4.3 Ownership. Talend retains all right title and interest in and to the Talend Software, and no other license is granted to Customer by implication, estoppel or otherwise. If you are evaluating the Talend Cloud Services, You retain all ownership and intellectual property rights in and to your Customer Data and/or your applications. Talend and its licensors retain all ownership and intellectual property rights to the Talend Cloud Services, including derivative works thereof.
4.4 Software Delivery and Subscription Keys. The Talend Software is only available electronically via download and will not be available in any other format. Talend Software shall be deemed delivered to Customer upon Talend making available to Customer the applicable Subscription Key. Customer understands and agrees that the Subscription Key provided by Talend is required to enable the Talend Software and that such Subscription Key shall be valid only during the Evaluation Term. Customer further understands and agrees that (i) the Talend Software will be disabled automatically upon the expiration of the applicable Evaluation Term and (ii) the Subscription Key will automatically prevent the use of the Talend Software in violation of the applicable License Type.

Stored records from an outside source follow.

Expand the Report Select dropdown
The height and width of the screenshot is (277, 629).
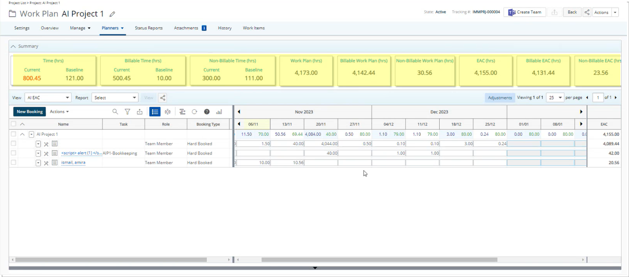pos(115,98)
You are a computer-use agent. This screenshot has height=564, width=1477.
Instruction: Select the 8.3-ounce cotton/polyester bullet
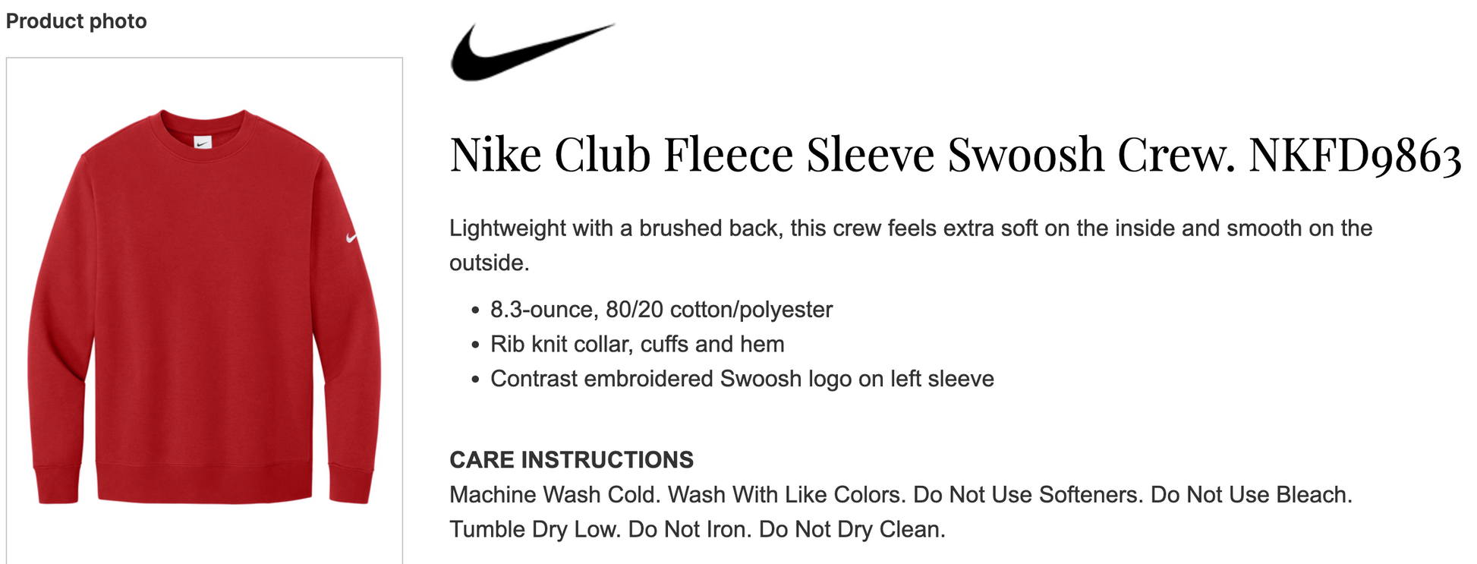pos(661,310)
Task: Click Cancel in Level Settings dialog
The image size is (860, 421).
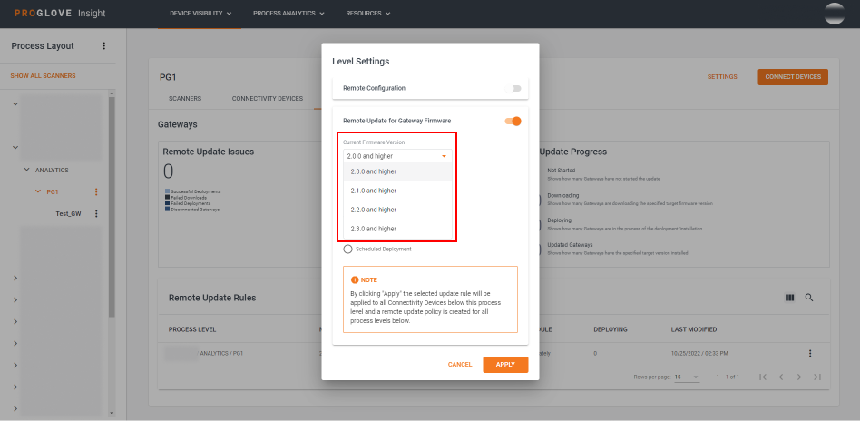Action: [x=460, y=364]
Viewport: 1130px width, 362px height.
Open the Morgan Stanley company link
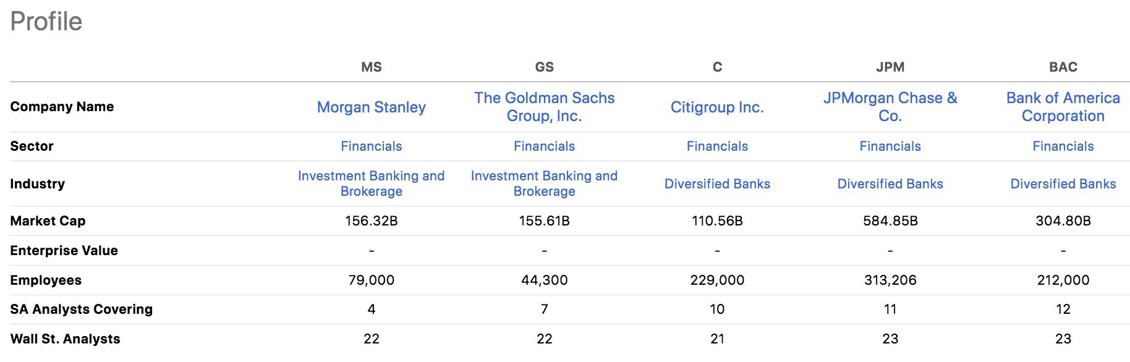371,107
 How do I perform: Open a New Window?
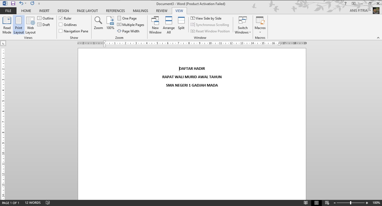155,25
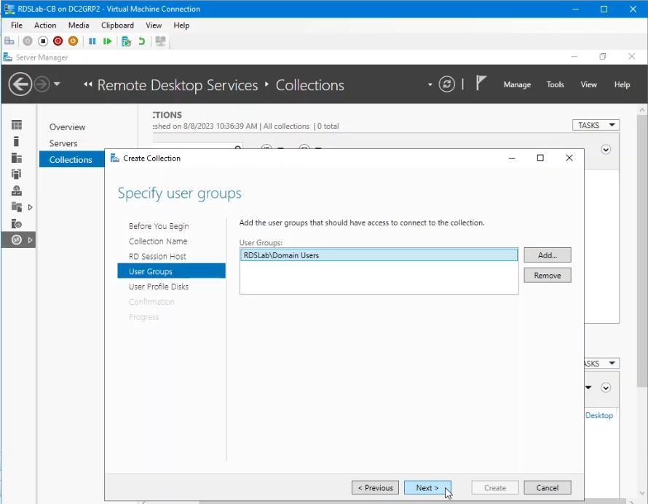Image resolution: width=648 pixels, height=504 pixels.
Task: Pause the virtual machine
Action: (91, 41)
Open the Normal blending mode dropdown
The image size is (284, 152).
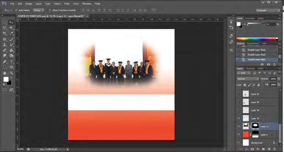tap(248, 79)
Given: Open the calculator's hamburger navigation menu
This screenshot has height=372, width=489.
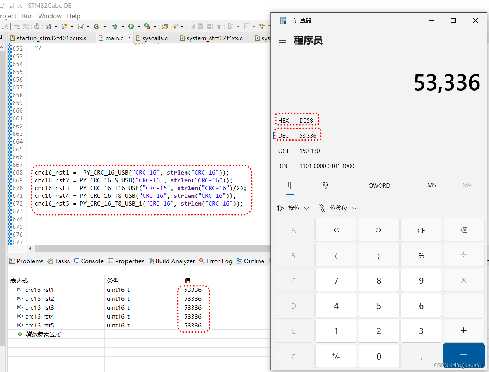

4.5 Government Rights. The Talend Software licensed under this Agreement is “commercial computer Products” as that term is described in DFAR 252.227-7014(a)(1). If acquired by or on behalf of a civilian agency, the U.S. Government acquires this commercial computer Product and/or commercial computer Products documentation subject to the terms and conditions of this Agreement as specified in 48C.F.R. 12.212 (Computer Products) and 12.11 (Technical Data) of the Federal Acquisition Regulations (“FAR”) and its successors. If acquired by or on behalf of any agency within the Department of Defense (“DOD”), the U.S. Government acquires this commercial computer Products and/or commercial computer Products documentation subject to the terms and conditions of this Agreement as specified in 48 C.F.R. 227.7202 of the DOD FAR Supplement and its successors.
5. TERM AND TERMINATION
5.1 Term. This Agreement shall, unless earlier terminated under Section 5.2 below, continue in force until the expiration of the Software Evaluation Term set forth in the applicable Subscription Key Email OR the expiration of the Trial Period, whichever occurs last.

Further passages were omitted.